Researchers Working On Daily Diabetes Pill
Although it is still years down the road from being marketed, researchers are hard at work to develop a daily diabetes pill. The hope is that the pill will not only be used for treating diabetes, but possibly for preventing its occurrence, as well.
The project is currently being conducted by researchers from the Washington University School of Medicine in St. Louis and is being funded by a group of health institutes. One member of the group is the National Institute on Aging.
Researchers are primarily focusing their attention on a compound known as nicotinamide mononucleotide (NMN). The interest in this compound lies in how cells use it for energy.
Scientists started out with a group of diabetic mice whose condition was triggered by being fed a diet of high-fat food. When the mice were injected with NMN, their blood sugar levels began to drop.

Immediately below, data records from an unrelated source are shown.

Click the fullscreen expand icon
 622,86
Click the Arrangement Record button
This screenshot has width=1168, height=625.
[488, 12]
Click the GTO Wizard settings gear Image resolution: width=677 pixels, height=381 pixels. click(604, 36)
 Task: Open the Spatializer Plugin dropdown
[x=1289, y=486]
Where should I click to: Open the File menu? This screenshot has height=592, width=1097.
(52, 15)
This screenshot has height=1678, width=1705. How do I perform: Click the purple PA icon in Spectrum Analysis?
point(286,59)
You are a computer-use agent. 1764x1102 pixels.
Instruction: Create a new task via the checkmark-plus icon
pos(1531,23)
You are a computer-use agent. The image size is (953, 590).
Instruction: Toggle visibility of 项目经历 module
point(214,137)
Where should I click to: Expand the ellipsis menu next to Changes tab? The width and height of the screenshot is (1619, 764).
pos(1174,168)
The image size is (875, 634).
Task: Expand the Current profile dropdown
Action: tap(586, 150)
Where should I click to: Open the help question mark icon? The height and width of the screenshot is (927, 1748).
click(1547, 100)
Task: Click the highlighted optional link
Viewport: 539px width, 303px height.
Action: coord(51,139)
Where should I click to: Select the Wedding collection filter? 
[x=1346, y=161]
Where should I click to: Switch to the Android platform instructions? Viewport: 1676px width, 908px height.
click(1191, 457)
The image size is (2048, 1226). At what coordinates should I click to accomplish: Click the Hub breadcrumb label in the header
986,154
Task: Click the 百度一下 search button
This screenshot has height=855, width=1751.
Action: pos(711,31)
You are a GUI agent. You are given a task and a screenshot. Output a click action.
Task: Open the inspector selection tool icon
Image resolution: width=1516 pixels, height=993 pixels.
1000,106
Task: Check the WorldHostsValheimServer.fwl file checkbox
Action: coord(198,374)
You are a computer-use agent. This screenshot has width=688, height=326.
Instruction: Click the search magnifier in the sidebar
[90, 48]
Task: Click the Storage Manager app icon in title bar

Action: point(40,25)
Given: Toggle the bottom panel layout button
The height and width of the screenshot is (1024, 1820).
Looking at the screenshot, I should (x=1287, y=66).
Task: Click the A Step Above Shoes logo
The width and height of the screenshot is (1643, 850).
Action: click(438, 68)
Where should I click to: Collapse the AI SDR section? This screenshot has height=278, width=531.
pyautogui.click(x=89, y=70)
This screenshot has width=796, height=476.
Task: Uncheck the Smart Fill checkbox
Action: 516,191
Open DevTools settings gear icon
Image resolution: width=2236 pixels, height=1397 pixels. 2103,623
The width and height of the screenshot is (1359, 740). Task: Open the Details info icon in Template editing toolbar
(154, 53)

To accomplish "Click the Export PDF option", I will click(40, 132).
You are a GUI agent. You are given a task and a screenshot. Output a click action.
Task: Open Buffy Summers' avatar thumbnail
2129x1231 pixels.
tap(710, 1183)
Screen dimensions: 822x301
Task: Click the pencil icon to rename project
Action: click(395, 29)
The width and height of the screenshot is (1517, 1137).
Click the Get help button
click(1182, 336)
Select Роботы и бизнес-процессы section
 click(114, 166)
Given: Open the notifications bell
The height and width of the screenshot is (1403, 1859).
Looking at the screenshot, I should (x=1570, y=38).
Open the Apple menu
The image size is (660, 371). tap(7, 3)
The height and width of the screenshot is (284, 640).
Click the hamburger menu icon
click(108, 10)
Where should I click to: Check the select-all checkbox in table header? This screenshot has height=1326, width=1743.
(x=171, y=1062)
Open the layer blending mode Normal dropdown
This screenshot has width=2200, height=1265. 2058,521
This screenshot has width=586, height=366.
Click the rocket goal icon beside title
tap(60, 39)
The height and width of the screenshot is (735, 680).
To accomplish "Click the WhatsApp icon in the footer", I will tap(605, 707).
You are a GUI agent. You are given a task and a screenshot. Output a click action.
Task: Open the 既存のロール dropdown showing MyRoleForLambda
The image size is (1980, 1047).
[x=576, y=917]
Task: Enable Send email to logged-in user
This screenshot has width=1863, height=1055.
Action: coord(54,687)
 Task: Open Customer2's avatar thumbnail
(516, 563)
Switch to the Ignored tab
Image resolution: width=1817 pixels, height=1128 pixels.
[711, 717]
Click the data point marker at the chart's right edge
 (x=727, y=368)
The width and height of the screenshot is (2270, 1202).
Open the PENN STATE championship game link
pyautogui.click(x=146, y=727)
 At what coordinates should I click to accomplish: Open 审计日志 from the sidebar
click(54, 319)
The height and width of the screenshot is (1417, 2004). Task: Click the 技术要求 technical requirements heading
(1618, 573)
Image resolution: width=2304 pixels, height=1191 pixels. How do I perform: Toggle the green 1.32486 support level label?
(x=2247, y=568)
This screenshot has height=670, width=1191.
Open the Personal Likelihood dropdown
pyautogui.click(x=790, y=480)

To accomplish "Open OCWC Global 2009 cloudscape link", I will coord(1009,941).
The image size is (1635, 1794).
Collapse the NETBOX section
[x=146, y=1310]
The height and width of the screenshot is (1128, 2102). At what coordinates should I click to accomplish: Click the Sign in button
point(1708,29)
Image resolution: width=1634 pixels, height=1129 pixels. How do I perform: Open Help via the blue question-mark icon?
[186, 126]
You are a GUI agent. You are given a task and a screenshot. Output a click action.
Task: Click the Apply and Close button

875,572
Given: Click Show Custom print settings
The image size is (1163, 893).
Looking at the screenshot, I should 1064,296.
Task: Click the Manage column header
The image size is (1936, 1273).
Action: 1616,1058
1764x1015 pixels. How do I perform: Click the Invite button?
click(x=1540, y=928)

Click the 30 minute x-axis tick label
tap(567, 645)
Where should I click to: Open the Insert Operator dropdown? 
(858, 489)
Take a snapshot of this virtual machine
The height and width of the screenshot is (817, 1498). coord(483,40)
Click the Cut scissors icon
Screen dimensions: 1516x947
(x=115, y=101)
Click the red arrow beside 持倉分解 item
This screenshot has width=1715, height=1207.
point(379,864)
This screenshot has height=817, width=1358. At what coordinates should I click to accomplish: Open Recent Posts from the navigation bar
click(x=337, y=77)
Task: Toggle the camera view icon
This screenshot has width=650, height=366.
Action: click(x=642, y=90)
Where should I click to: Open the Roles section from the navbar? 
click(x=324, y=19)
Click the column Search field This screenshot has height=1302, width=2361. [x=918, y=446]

As an added bonus, triglyceride and cholesterol levels also dropped.
The researchers found that all of the test subjects also had lower levels of NAD. NAD is a molecule with the ability to extract the energy from nutrients and use it as a viable source of energy. This discovery is crucial since, like mice, humans derive NAD from NMN through a chain of events.
The next step of the research is in finding a way to introduce NMN to the laboratory mice by way of their drinking water. The hope is that one day this will develop into a nutriceutical pill which can be administered to type 2 diabetics with the ease of a vitamin.
Lead researcher on the study, Shin-ichiro Imai, told the Daily Express of their goal.
“Once we can get a grade of NMN that humans can take, we would really like to launch a pilot human study,” said Imai.
Results of the study can be found in the publication Cell.